• [A run of rows]:
----------------
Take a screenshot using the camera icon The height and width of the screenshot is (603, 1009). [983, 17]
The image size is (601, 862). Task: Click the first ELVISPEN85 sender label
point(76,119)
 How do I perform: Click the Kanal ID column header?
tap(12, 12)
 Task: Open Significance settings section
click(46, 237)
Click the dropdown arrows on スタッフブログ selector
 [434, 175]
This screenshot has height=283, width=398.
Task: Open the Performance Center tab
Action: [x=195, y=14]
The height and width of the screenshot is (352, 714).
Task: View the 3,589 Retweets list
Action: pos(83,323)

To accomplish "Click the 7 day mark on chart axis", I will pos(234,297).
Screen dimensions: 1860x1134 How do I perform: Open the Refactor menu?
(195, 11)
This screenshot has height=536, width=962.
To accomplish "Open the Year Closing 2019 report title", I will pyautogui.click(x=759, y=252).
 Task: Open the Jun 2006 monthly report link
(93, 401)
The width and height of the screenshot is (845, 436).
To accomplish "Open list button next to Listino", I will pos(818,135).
----------------
Please rewrite the rows from the line containing "How do I perform: Click" up to and including the last row, swapping "report" for "statement" and leaving everything else the same.

 How do I perform: Click the Kanal ID column header?
tap(12, 12)
 Task: Open Significance settings section
click(46, 237)
Click the dropdown arrows on スタッフブログ selector
 [434, 175]
This screenshot has height=283, width=398.
Task: Open the Performance Center tab
Action: [x=195, y=14]
The height and width of the screenshot is (352, 714).
Task: View the 3,589 Retweets list
Action: pos(83,323)

To accomplish "Click the 7 day mark on chart axis", I will pos(234,297).
Screen dimensions: 1860x1134 How do I perform: Open the Refactor menu?
(195, 11)
This screenshot has height=536, width=962.
To accomplish "Open the Year Closing 2019 statement title", I will pyautogui.click(x=759, y=252).
 Task: Open the Jun 2006 monthly statement link
(93, 401)
The width and height of the screenshot is (845, 436).
To accomplish "Open list button next to Listino", I will pos(818,135).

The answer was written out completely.